■ WORK TO BE COMPLETED
An identical copy of every entry below is the required output.

■ DATASET EXTRACT
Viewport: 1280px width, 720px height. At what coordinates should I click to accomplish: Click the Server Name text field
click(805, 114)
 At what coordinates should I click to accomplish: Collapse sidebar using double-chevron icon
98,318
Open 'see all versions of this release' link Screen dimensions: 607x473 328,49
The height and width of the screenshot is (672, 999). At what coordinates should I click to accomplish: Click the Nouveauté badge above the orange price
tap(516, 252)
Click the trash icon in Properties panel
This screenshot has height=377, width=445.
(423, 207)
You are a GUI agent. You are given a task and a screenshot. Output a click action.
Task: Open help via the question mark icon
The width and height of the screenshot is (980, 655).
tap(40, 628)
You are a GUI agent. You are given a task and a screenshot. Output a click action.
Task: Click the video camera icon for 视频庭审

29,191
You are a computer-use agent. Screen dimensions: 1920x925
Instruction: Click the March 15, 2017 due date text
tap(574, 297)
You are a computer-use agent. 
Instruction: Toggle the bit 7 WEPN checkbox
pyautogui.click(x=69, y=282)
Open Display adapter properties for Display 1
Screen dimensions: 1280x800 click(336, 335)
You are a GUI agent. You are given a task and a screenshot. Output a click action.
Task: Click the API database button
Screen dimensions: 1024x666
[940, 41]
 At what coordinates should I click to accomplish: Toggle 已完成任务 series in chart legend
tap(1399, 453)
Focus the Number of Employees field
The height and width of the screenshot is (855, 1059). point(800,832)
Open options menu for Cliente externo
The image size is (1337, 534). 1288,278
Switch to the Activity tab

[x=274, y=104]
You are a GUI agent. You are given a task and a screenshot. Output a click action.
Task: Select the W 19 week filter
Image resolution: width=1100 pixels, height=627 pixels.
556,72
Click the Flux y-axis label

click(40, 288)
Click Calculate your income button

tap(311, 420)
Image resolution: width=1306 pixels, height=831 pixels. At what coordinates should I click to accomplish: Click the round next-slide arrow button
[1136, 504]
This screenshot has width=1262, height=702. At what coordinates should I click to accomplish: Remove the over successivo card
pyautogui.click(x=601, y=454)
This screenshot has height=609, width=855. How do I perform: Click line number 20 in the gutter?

■ EXPECTED OUTPUT
Viewport: 1280px width, 720px height. At what coordinates should I click to accomplish: Click the Server Name text field
click(805, 114)
 At what coordinates should I click to accomplish: Collapse sidebar using double-chevron icon
98,318
Open 'see all versions of this release' link Screen dimensions: 607x473 328,49
The height and width of the screenshot is (672, 999). At what coordinates should I click to accomplish: Click the Nouveauté badge above the orange price
tap(516, 252)
Click the trash icon in Properties panel
This screenshot has height=377, width=445.
(423, 207)
You are a GUI agent. You are given a task and a screenshot. Output a click action.
Task: Open help via the question mark icon
The width and height of the screenshot is (980, 655).
tap(40, 628)
You are a GUI agent. You are given a task and a screenshot. Output a click action.
Task: Click the video camera icon for 视频庭审

29,191
You are a computer-use agent. Screen dimensions: 1920x925
Instruction: Click the March 15, 2017 due date text
tap(574, 297)
You are a computer-use agent. 
Instruction: Toggle the bit 7 WEPN checkbox
pyautogui.click(x=69, y=282)
Open Display adapter properties for Display 1
Screen dimensions: 1280x800 click(336, 335)
You are a GUI agent. You are given a task and a screenshot. Output a click action.
Task: Click the API database button
Screen dimensions: 1024x666
[940, 41]
 At what coordinates should I click to accomplish: Toggle 已完成任务 series in chart legend
tap(1399, 453)
Focus the Number of Employees field
The height and width of the screenshot is (855, 1059). point(800,832)
Open options menu for Cliente externo
The image size is (1337, 534). 1288,278
Switch to the Activity tab

[x=274, y=104]
You are a GUI agent. You are given a task and a screenshot. Output a click action.
Task: Select the W 19 week filter
Image resolution: width=1100 pixels, height=627 pixels.
556,72
Click the Flux y-axis label

click(40, 288)
Click Calculate your income button

tap(311, 420)
Image resolution: width=1306 pixels, height=831 pixels. At what coordinates should I click to accomplish: Click the round next-slide arrow button
[1136, 504]
This screenshot has width=1262, height=702. At what coordinates should I click to accomplish: Remove the over successivo card
pyautogui.click(x=601, y=454)
This screenshot has height=609, width=855. How do I perform: Click line number 20 in the gutter?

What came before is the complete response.